**Exercise tasks:**
- 1) Revise the stretch of the Abioye biography from "Personal life" through "1985 till 1985.", putting "3 children" in place of "three children".
- 2) Using the Abioye biography, decide whether each statement below agrees with it, answering yes or no and quoting the words that settle it: (a) Abioye studied Mechanical Engineering at the University of Ilorin. (b) Abioye became a bishop in the church in 1993. (c) Goodluck Jonathan visited Abioye in June 2015.

**Text segment:**
--------------------
David Olatunji Abioye is a Nigerian Christian author and preacher, the First Vice President of the Living Faith Church Worldwide. He is a bishop and  the Senior Pastor of the Abuja church, Living Faith Church, Goshen City with over 30,000 worshippers.

Personal life
Born in 1961 into a family from Kwara State, Abioye is married to Mary Abioye; they have three children – David Jnr., Ruth and Daniel. He studied Mechanical Engineering from the University of Ilorin. He worked as a lecturer at Open Cast Polytechnic, Auchi, from 1985 till 1985.

Ministry 
While still lecturing at the Polytechnic, he wanted to start a technological firm to solidify his finances. However, when he met future founder of Living Faith Church Worldwide, David Oyedepo at a Christian Student Fellowship in the 1980's, he was inspired by the what he saw as his passion and love for God. Over the years, their relationship transcends from brotherly friendship to a spiritual mentor.  After the departure of Oyedepo to Lagos, Abioye was the senior pastor of Garden of Faith, Kaduna, which was the former national headquarters of the church. In 1993, he became a bishop in the church. 

In January 2014, Nigeria's president, Goodluck Jonathan visited Abioye, and worshiped during one of the services in the Abuja church. In June 2015, shortly after the election, the Speaker of the House of Representatives of Nigeria, Yakubu Dogara had a thanksgiving session in his church.
--------------------
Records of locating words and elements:
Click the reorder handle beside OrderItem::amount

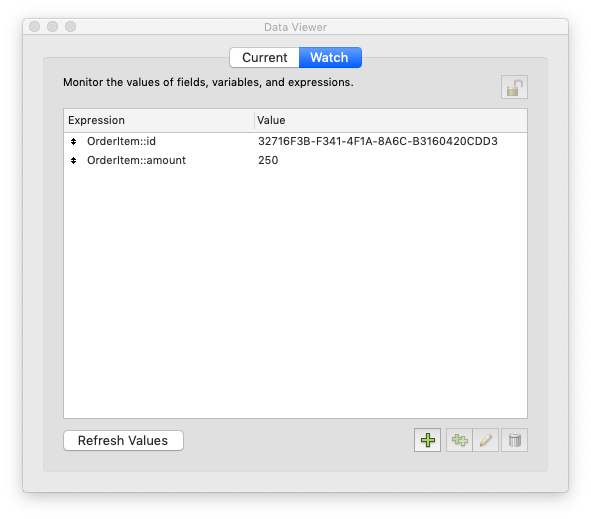pos(73,161)
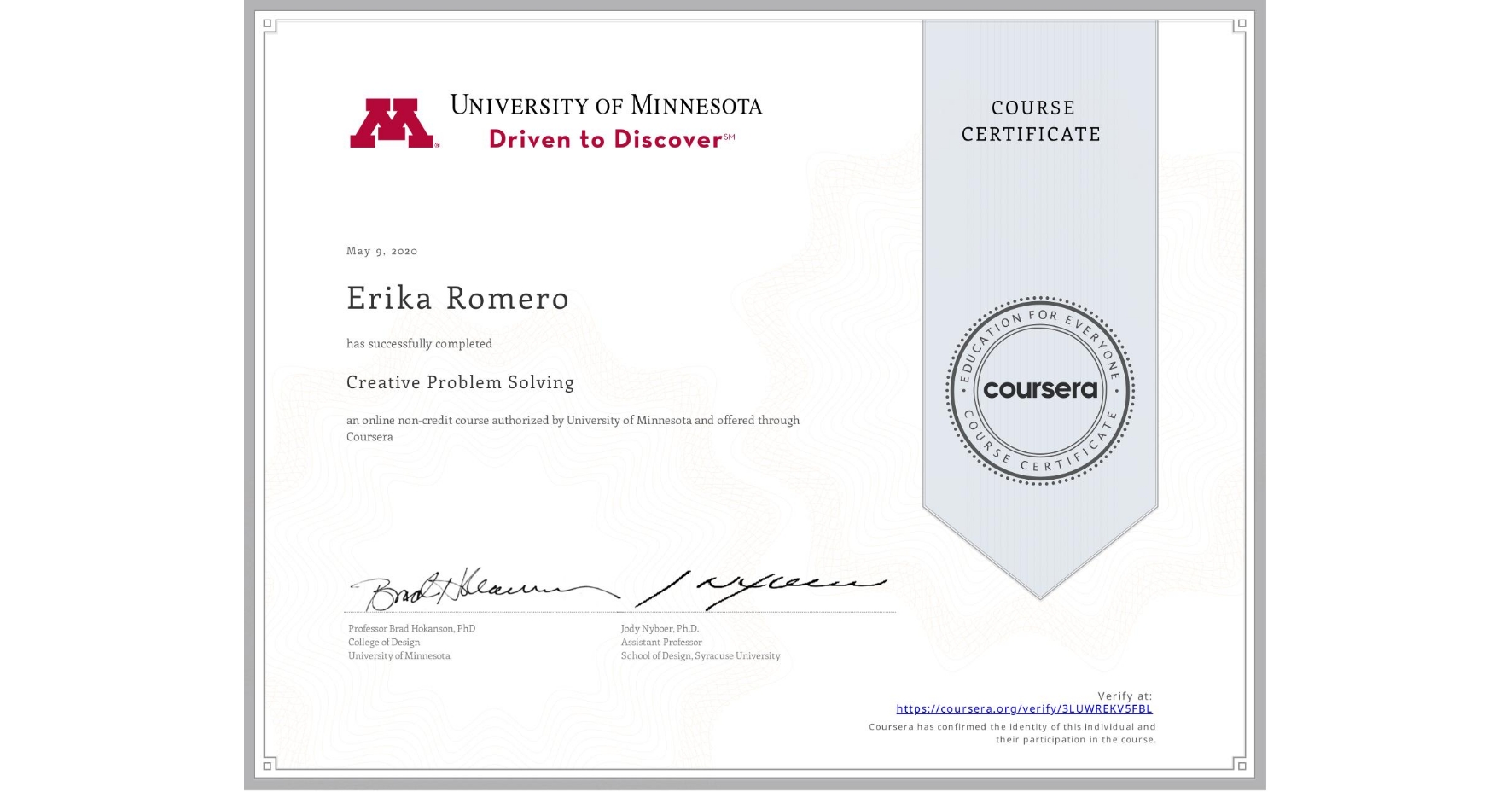This screenshot has width=1512, height=792.
Task: Click the date 'May 9, 2020'
Action: point(381,250)
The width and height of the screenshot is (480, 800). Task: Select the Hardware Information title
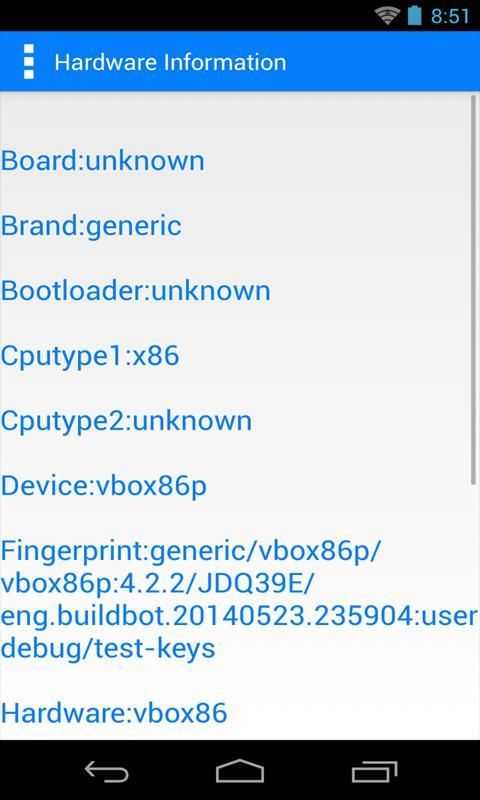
--------------------
**Responses to the tasks:**
- 1)
Personal life
Born in 1961 into a family from Kwara State, Abioye is married to Mary Abioye; they have 3 children – David Jnr., Ruth and Daniel. He studied Mechanical Engineering from the University of Ilorin. He worked as a lecturer at Open Cast Polytechnic, Auchi, from 1985 till 1985.

- 2)
(a) Yes: "He studied Mechanical Engineering from the University of Ilorin."
(b) Yes: "In 1993, he became a bishop in the church."
(c) No: "In January 2014, Nigeria's president, Goodluck Jonathan visited Abioye"